At React Conf 2018, Hooks was introduced by Sophie Alpert and Dan Abramov, followed by Ryan Florence demonstrating how to refactor an application to use them. While giving his presentation, Ryan stated that hooks are the vision for the future.
According to React, “Hooks are a new addition in React 16.8. They let you use state and other React features without writing a class.” To explain this further, hooks are a backwards-compatible function that allows you to ‘hook into’ react state and lifecycle from a function component without having to depend on
There are three different types of hooks. We discuss these below:
useState
useState is the simplest Hook that you can use. It does exactly what you would expect from its name. All you have to do is declare a variable (state) and a function, that is also called setter and this sets the value of that variable.
useRef
Sometimes, while coding, you may want to store a value for future reference in your component, but without triggering a re-render. This is a situation where useRef is used. It allows you to store a variable in the scope of the function, while still preserving its value across the renders. useRef receives an initial value and returns the ref variable.

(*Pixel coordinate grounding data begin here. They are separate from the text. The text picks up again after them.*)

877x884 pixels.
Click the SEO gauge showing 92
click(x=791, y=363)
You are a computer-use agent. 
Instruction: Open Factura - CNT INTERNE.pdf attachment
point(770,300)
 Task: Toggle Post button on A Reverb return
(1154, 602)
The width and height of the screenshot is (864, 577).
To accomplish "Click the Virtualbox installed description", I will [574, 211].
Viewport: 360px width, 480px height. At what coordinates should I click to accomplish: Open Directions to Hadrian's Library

In fact, useRef is a special case of useState. However, it allows you to set its value directly instead of using a setter function, which persists the value across renders without triggering a re-render.
useEffect
The useEffect hook may be tricky for you to understand if you think too much of it in terms of the old React class lifecycles. Although its subtleties are not immediate, they do make sense.

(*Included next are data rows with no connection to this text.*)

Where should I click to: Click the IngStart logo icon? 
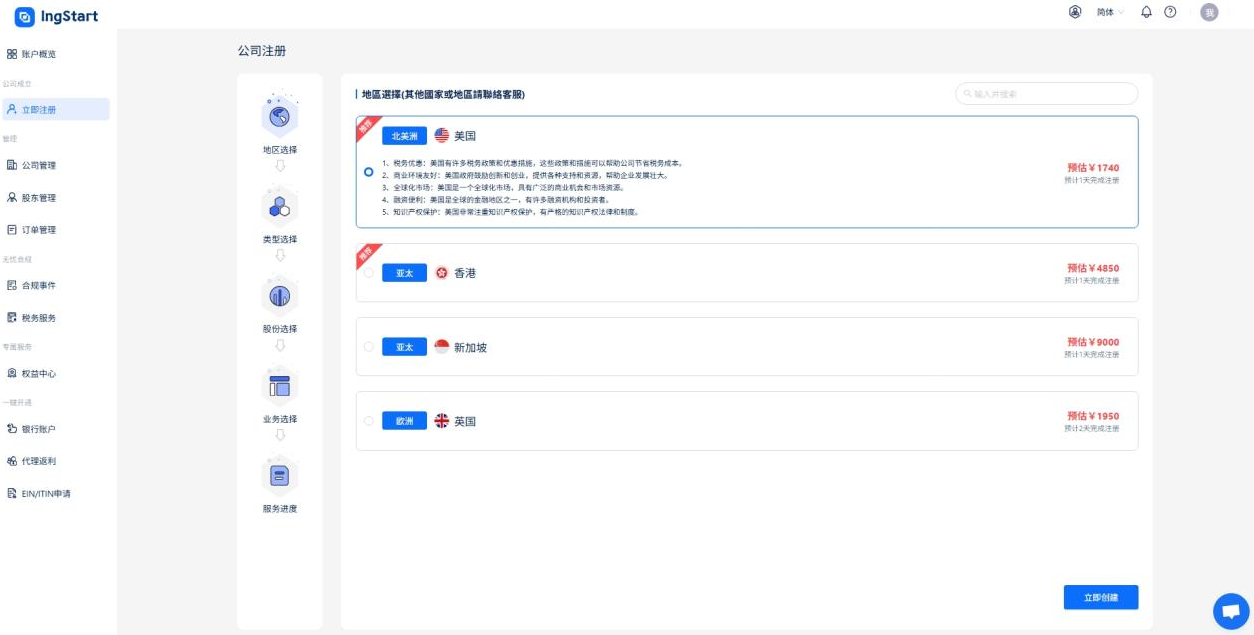pyautogui.click(x=24, y=17)
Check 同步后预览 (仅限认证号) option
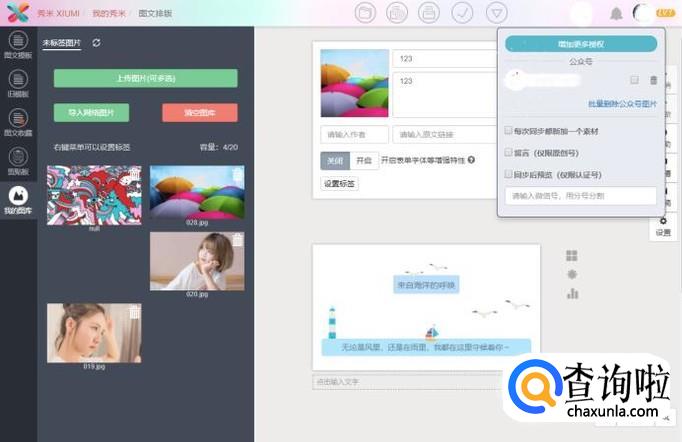This screenshot has width=682, height=442. coord(509,173)
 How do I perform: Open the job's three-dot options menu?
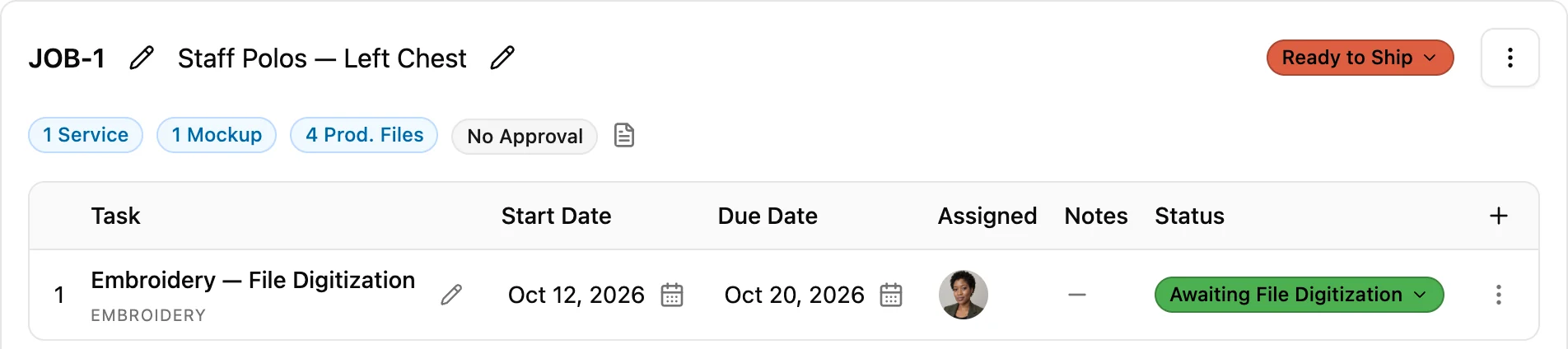pyautogui.click(x=1510, y=58)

For example, if you have a component that fetches data in the form of a list by hitting an API, you would want the component to hit the API and fetch the data list once the component is rendered (mounted).

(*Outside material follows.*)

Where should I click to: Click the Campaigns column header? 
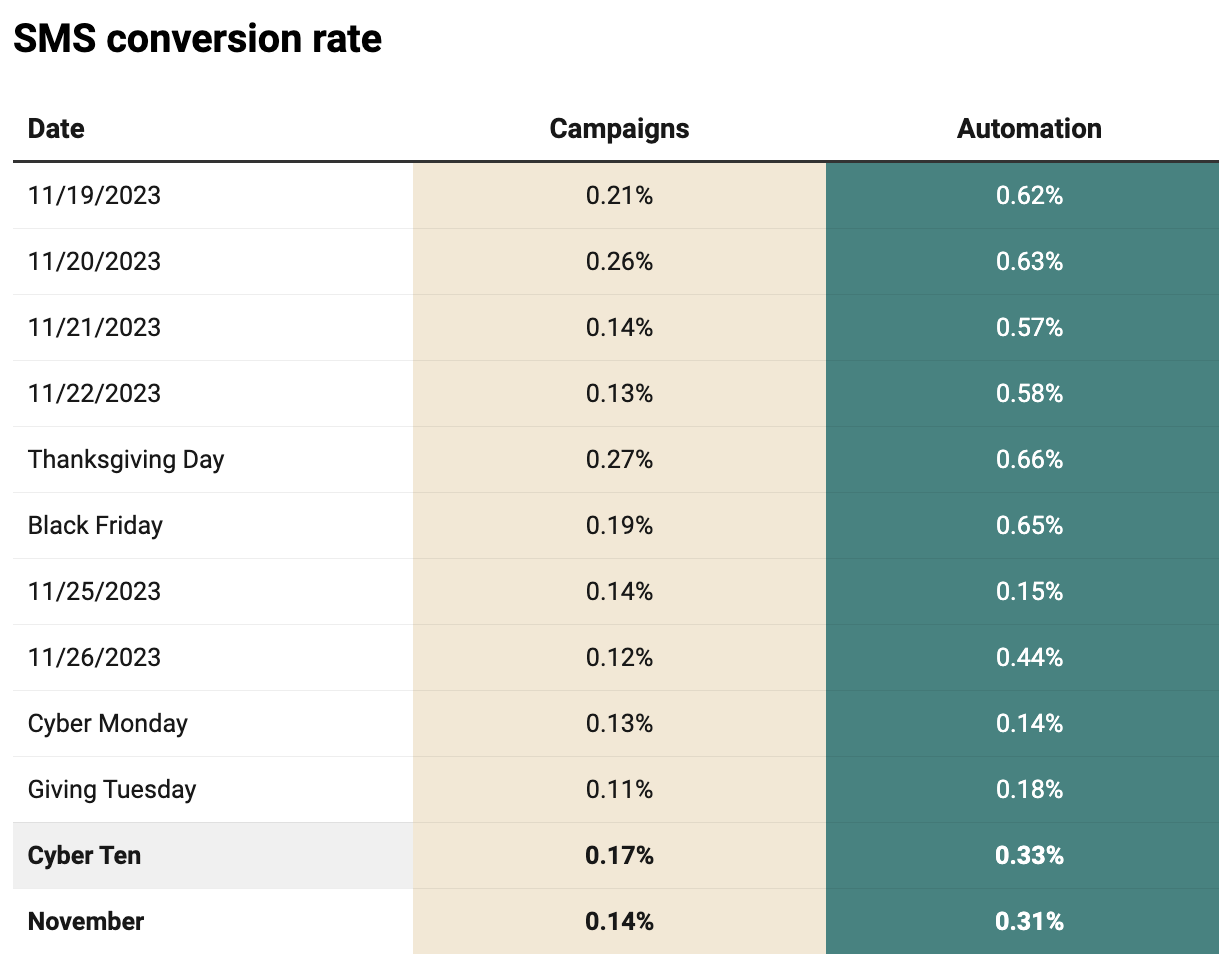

What are the benefits of Hooks?
Below, we list out several benefits of using React Hooks:
- No rewrites to include or exclude state, just adding/deleting lines
- No need to memorize lifecycle methods with useEffects
- Customizable and reusable across components unlike class component state
- Much cleaner code
- No breaking changes
Put simply, React Hooks allows you to “hook into” React specific functionality such as its state and lifecycles, while also letting you keep your functional components as functions. It is not difficult to understand why it has so much potential.